Your instructions
The task calls for every line of the data to be retyped exactly.

Record extracts: Begin

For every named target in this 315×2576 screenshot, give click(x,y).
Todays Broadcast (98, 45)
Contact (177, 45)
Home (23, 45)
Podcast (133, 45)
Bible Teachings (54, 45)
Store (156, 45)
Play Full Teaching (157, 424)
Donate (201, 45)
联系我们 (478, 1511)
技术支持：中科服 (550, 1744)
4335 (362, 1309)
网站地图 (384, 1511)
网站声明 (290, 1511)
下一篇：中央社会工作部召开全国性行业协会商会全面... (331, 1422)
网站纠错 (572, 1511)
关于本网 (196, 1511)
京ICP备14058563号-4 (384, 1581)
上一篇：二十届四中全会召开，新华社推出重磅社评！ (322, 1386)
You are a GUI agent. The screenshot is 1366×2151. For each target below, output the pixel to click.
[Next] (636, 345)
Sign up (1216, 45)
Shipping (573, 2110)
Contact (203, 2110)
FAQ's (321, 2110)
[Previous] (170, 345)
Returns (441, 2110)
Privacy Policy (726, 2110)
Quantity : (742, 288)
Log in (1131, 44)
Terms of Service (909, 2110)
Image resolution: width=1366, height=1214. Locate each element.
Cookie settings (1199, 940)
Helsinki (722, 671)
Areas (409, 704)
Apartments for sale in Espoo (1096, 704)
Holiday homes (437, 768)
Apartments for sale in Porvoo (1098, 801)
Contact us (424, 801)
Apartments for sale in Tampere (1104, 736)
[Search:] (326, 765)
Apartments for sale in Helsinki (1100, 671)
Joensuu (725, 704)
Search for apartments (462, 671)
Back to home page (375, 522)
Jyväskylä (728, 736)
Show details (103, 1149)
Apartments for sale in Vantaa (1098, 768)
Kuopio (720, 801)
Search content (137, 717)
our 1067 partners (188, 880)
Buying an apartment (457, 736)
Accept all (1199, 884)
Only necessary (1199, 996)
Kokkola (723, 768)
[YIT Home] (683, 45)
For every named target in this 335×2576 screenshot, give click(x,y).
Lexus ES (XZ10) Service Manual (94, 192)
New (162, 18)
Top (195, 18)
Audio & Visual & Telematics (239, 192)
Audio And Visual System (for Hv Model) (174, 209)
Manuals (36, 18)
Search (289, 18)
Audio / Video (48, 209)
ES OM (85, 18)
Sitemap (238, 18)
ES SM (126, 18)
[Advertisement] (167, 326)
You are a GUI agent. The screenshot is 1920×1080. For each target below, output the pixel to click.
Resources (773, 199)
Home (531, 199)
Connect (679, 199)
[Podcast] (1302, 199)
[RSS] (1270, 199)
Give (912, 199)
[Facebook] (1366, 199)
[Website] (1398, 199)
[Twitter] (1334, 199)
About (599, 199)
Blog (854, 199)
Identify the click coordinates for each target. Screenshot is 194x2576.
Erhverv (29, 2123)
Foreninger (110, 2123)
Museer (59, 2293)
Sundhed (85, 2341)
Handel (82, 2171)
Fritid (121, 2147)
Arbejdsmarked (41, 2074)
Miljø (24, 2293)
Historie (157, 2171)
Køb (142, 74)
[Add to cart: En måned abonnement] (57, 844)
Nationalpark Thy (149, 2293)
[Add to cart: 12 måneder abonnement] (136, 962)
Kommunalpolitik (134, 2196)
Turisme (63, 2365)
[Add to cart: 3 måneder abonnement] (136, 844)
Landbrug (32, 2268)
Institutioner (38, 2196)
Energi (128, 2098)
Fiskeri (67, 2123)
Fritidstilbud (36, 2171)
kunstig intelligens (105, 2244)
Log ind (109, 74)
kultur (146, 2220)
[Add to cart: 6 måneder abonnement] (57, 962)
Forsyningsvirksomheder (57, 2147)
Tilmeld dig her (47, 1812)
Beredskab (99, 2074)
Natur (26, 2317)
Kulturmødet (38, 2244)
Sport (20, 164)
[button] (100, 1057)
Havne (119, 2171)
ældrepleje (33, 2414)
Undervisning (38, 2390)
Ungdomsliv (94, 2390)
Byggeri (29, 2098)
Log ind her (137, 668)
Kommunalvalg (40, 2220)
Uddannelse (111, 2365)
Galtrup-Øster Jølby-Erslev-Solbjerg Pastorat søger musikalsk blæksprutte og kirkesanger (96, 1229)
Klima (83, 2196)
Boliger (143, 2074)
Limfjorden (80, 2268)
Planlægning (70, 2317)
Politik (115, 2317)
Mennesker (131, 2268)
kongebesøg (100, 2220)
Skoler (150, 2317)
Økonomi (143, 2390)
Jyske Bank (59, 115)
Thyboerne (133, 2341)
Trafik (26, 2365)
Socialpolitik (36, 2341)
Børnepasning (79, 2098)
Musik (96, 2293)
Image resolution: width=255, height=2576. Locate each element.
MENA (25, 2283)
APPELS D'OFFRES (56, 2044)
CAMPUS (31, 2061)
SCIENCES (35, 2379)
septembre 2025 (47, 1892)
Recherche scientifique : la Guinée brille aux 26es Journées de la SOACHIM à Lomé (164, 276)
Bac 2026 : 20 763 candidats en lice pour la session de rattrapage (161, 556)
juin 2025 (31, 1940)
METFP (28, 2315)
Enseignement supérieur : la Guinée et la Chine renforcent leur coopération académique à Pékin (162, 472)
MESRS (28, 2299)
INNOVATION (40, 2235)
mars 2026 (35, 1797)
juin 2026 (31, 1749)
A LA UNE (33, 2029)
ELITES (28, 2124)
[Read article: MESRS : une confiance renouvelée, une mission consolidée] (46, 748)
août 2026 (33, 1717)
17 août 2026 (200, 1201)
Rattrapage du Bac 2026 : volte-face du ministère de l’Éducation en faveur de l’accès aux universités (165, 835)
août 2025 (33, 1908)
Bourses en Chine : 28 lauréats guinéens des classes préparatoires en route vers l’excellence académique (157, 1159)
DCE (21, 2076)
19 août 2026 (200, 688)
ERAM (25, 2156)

Record extracts: End

Answer to the problem
For every named target in this 315×2576 screenshot, give click(x,y).
Todays Broadcast (98, 45)
Contact (177, 45)
Home (23, 45)
Podcast (133, 45)
Bible Teachings (54, 45)
Store (156, 45)
Play Full Teaching (157, 424)
Donate (201, 45)
联系我们 (478, 1511)
技术支持：中科服 (550, 1744)
4335 (362, 1309)
网站地图 (384, 1511)
网站声明 (290, 1511)
下一篇：中央社会工作部召开全国性行业协会商会全面... (331, 1422)
网站纠错 (572, 1511)
关于本网 (196, 1511)
京ICP备14058563号-4 (384, 1581)
上一篇：二十届四中全会召开，新华社推出重磅社评！ (322, 1386)
You are a GUI agent. The screenshot is 1366×2151. For each target below, output the pixel to click.
[Next] (636, 345)
Sign up (1216, 45)
Shipping (573, 2110)
Contact (203, 2110)
FAQ's (321, 2110)
[Previous] (170, 345)
Returns (441, 2110)
Privacy Policy (726, 2110)
Quantity : (742, 288)
Log in (1131, 44)
Terms of Service (909, 2110)
Image resolution: width=1366, height=1214. Locate each element.
Cookie settings (1199, 940)
Helsinki (722, 671)
Areas (409, 704)
Apartments for sale in Espoo (1096, 704)
Holiday homes (437, 768)
Apartments for sale in Porvoo (1098, 801)
Contact us (424, 801)
Apartments for sale in Tampere (1104, 736)
[Search:] (326, 765)
Apartments for sale in Helsinki (1100, 671)
Joensuu (725, 704)
Search for apartments (462, 671)
Back to home page (375, 522)
Jyväskylä (728, 736)
Show details (103, 1149)
Apartments for sale in Vantaa (1098, 768)
Kuopio (720, 801)
Search content (137, 717)
our 1067 partners (188, 880)
Buying an apartment (457, 736)
Accept all (1199, 884)
Only necessary (1199, 996)
Kokkola (723, 768)
[YIT Home] (683, 45)
For every named target in this 335×2576 screenshot, give click(x,y).
Lexus ES (XZ10) Service Manual (94, 192)
New (162, 18)
Top (195, 18)
Audio & Visual & Telematics (239, 192)
Audio And Visual System (for Hv Model) (174, 209)
Manuals (36, 18)
Search (289, 18)
Audio / Video (48, 209)
ES OM (85, 18)
Sitemap (238, 18)
ES SM (126, 18)
[Advertisement] (167, 326)
You are a GUI agent. The screenshot is 1920×1080. For each target below, output the pixel to click.
Resources (773, 199)
Home (531, 199)
Connect (679, 199)
[Podcast] (1302, 199)
[RSS] (1270, 199)
Give (912, 199)
[Facebook] (1366, 199)
[Website] (1398, 199)
[Twitter] (1334, 199)
About (599, 199)
Blog (854, 199)
Identify the click coordinates for each target. Screenshot is 194x2576.
Erhverv (29, 2123)
Foreninger (110, 2123)
Museer (59, 2293)
Sundhed (85, 2341)
Handel (82, 2171)
Fritid (121, 2147)
Arbejdsmarked (41, 2074)
Miljø (24, 2293)
Historie (157, 2171)
Køb (142, 74)
[Add to cart: En måned abonnement] (57, 844)
Nationalpark Thy (149, 2293)
[Add to cart: 12 måneder abonnement] (136, 962)
Kommunalpolitik (134, 2196)
Turisme (63, 2365)
[Add to cart: 3 måneder abonnement] (136, 844)
Landbrug (32, 2268)
Institutioner (38, 2196)
Energi (128, 2098)
Fiskeri (67, 2123)
Fritidstilbud (36, 2171)
kunstig intelligens (105, 2244)
Log ind (109, 74)
kultur (146, 2220)
[Add to cart: 6 måneder abonnement] (57, 962)
Forsyningsvirksomheder (57, 2147)
Tilmeld dig her (47, 1812)
Beredskab (99, 2074)
Natur (26, 2317)
Kulturmødet (38, 2244)
Sport (20, 164)
[button] (100, 1057)
Havne (119, 2171)
ældrepleje (33, 2414)
Undervisning (38, 2390)
Ungdomsliv (94, 2390)
Byggeri (29, 2098)
Log ind her (137, 668)
Kommunalvalg (40, 2220)
Uddannelse (111, 2365)
Galtrup-Øster Jølby-Erslev-Solbjerg Pastorat søger musikalsk blæksprutte og kirkesanger (96, 1229)
Klima (83, 2196)
Boliger (143, 2074)
Limfjorden (80, 2268)
Planlægning (70, 2317)
Politik (115, 2317)
Mennesker (131, 2268)
kongebesøg (100, 2220)
Skoler (150, 2317)
Økonomi (143, 2390)
Jyske Bank (59, 115)
Thyboerne (133, 2341)
Trafik (26, 2365)
Socialpolitik (36, 2341)
Børnepasning (79, 2098)
Musik (96, 2293)
Image resolution: width=255, height=2576. Locate each element.
MENA (25, 2283)
APPELS D'OFFRES (56, 2044)
CAMPUS (31, 2061)
SCIENCES (35, 2379)
septembre 2025 (47, 1892)
Recherche scientifique : la Guinée brille aux 26es Journées de la SOACHIM à Lomé (164, 276)
Bac 2026 : 20 763 candidats en lice pour la session de rattrapage (161, 556)
juin 2025 (31, 1940)
METFP (28, 2315)
Enseignement supérieur : la Guinée et la Chine renforcent leur coopération académique à Pékin (162, 472)
MESRS (28, 2299)
INNOVATION (40, 2235)
mars 2026 (35, 1797)
juin 2026 (31, 1749)
A LA UNE (33, 2029)
ELITES (28, 2124)
[Read article: MESRS : une confiance renouvelée, une mission consolidée] (46, 748)
août 2026 (33, 1717)
17 août 2026 (200, 1201)
Rattrapage du Bac 2026 : volte-face du ministère de l’Éducation en faveur de l’accès aux universités (165, 835)
août 2025 (33, 1908)
Bourses en Chine : 28 lauréats guinéens des classes préparatoires en route vers l’excellence académique (157, 1159)
DCE (21, 2076)
19 août 2026 (200, 688)
ERAM (25, 2156)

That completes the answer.